# Anubias rot



## rducky (Jul 22, 2013)

Hi 

I have a question about my plants...

We have a 5 gallon tank with aquaclear mini filter, heater and lighting (1 10 watt CFL and one 25 watt incandescent bulb on the list to be replaced). The tank has gravel. Lights are on about 10 hours a day. I had baffled the filter to reduce turbulence for the fishy...


One betta living in the tank since mid June.

On July 22, I planted a Java fern and 2 anubias, one smaller one that had flowers and 1 larger one, with the leaf stems about 5-6 inches long. I did not bury the rhizome but some of the roots were down in the gravel. The larger anubias anchored to a piece of driftwood and the smaller anchored to a small tank decoration. Oh, and there's some java moss in there too. I also started using Flourish.

About 2 days ago I noticed a white "fuzz" on the rhizome of the larger anubias, and one leaf had broken off at the base.

Then I noticed the same fuzz on the smaller anubias yesterday, with some leaf breakage. This plant also had what looked like some brown algae growth on the leaves.

Java fern seems ok, with some small patches of the brown algae looking stuff too.

Today I did about a 40% water change and took out both affected plants. The large anubias rhizome appeared to be completely rotted and stank.
The smaller one had a piece that seemed to be saved (still green, firm, not smelly), so I washed it and re-anchored it making sure rhizome not buried at all.

Water test today shows pH 7.4, ammonia 0, nitrite 2ppm, nitrate 5 ppm.

What did I do wrong with these plants? Or is it possible that there was something wrong with them from the start? Has the plant rotting affected my water test levels?

Thank you in advance for any insight!


----------



## lilnaugrim (Mar 27, 2013)

The only thing the rot would effect is your ammonia basically, initially and since that is 0 it looks like you're all set!

But most likely there was probably something wrong with it to begin with, Anubias usually takes a while to rot if it's dying, at least in my experience it has. But the part that you saved should be good to continue growing, it's not completely acclimated to your water chemistry and will grow quite healthy ^_^

I'm not sure if the ferts will really effect it negatively, I use SeaChem Flourish Comprehensive at 1 drop per gallon every week and so far I've just seen my Anubias throw out new leaves and start to extend it's rhizome so no negatives yet. So for that, I'm not sure but Anubias should thrive in pretty much any and all conditions. 

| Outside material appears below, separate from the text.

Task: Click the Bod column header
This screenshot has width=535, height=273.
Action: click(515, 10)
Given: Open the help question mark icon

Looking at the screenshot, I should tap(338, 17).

Did you get them from the PetCo plant tubes?


----------



## InfiniteGlory (Dec 17, 2012)

bumping to the top. *someone beat me to it*

The one anubias I have I just stuck the roots in the substrate and its doing fine. after the initial leaf melt the leaves started coming back but only about the size of a dime. currently working on getting some driftwood to attach it too.


----------



## rducky (Jul 22, 2013)

Well, the piece that I returned to the tank still looks clean today. No white fuzz, so I hope it will survive.

I bought the plants for two different local stores. They seemed really healthy at time of purchase, and for the first week they were in the tank. The rot seemed to happen really fast.


----------



## lilnaugrim (Mar 27, 2013)

Yeah sometimes it does just happen though.

Also the white fuzz stuff might have been dust algae, not sure but it's a possibility.


----------



## 10asartin (Mar 28, 2013)

Overdosing on Seachem Flourish Comprehensive can cause algae outbreaks. The algae will begin growing on your plants and basically suffocate them. So, indirectly overdosing your tank with Flourish comprehensive can kill your plants.


----------